Headline result — H2O / STO-3G / 12 qubits

| Quantity | Energy (Ha) | |Δ| vs FCI (mHa) | |------------------------------|-----------------|------------------| | Hartree-Fock | −74.961902 | 50.69 | | ADAPT bootstrap | −74.961902 | 50.69 | | RL best (raw) | −75.012451 | 0.14 | | QSCI on elite circuit | −75.012294 | 0.30 | | Bank QSCI (gqex) | −75.012596 | 0.00 | | Global refinement | −75.012596 | 0.00 | | CASCI / FCI reference | −75.012596 | — |

The full 50.7 mHa of correlation energy is recovered.
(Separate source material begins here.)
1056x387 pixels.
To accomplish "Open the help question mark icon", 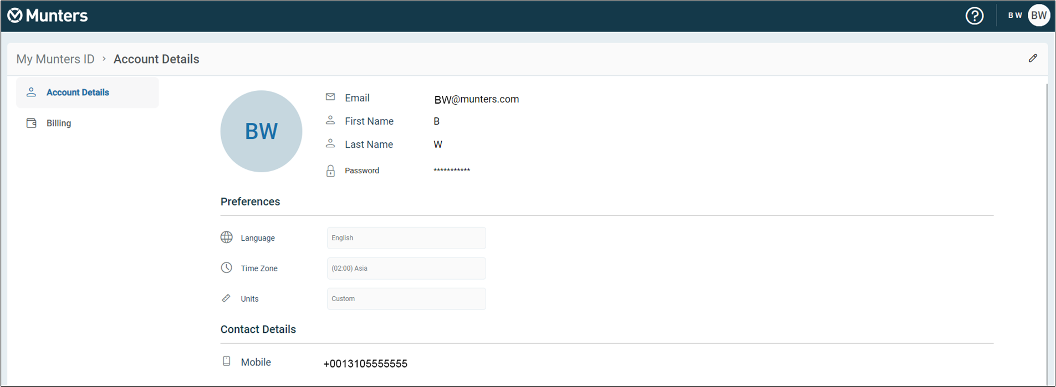I will click(975, 16).
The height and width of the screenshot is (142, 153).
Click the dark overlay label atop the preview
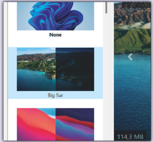click(x=136, y=5)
The bank_energy matches FCI to within numerical precision, well below the 1.6 mHa chemical-accuracy threshold.

Larger systems

| System | Qubits | Status | Best |Δ| from CASCI | |----------------|------------|---------------|----------------------------| | H2O / STO-3G | 12 | Validated | 0.00 mHa | | BeH2 / 6-31g | 24 | RL converges | 28 mHa (CPU, partial run) | | N2 / 6-31g | 32 → 28* | Builds & runs | bigger-budget benchmark |

*after Z2 tapering.


Roadmap

  • GPU sampling parity — push n_samples ≥ 64 on CUDA
  • PPO-style trust-region updates for more stable policy training
  • PySCF kernel_fixed_space integration for fast H_sub diagonalisation
  • Full Z2 + non-Abelian tapering (currently Z2-only)
  • Entanglement-forging pipeline path (module exists, not yet wired)
  • Imitation pretraining on UCCSD orderings before RL
  • Multi-fidelity sampling (cheap classical eval + expensive quantum eval)
  • Continuous-fermion ADAPT with parameter-shift gradients

Contributions on any of these are welcome — see below.


Contributing

git clone https://github.com/AshrafBoussahi/gqex.git
cd gqex
pip install -e ".[dev,cuda]"
pytest                # run the test-suite
black gqex/ && isort gqex/ && ruff check gqex/

Open a Pull Request describing the change. Tests on at least the H2O / STO-3G benchmark are appreciated for any algorithmic change.


Citation

If you use gqex in academic work, please cite:

@software{gqex2026,
    author  = {Boussahi, Ashraf},
    title   = {{gqex}: A scalable RetNet-driven Generative Quantum Eigensolver
               package for $\sim$40-qubit quantum chemistry},
    year    = {2026},
    url     = {https://github.com/AshrafBoussahi/gqex},
    version = {0.1.0},
}

Underlying methods you should also cite:

  • Nakaji et al., Generative Quantum Eigensolver, arXiv:2401.09253 (2024)
  • Sun et al., Retentive Network, arXiv:2307.08621 (2023)
  • Kemmoku et al., Quantum-Selected CI, arXiv:2403.13800 (2024)
  • Grimsley et al., ADAPT-VQE, Nat. Commun. 10, 3007 (2019)
  • Bravyi et al., Z2 tapering, arXiv:1701.08213 (2017)

License

gqex is distributed under the MIT License — see LICENSE for the full text.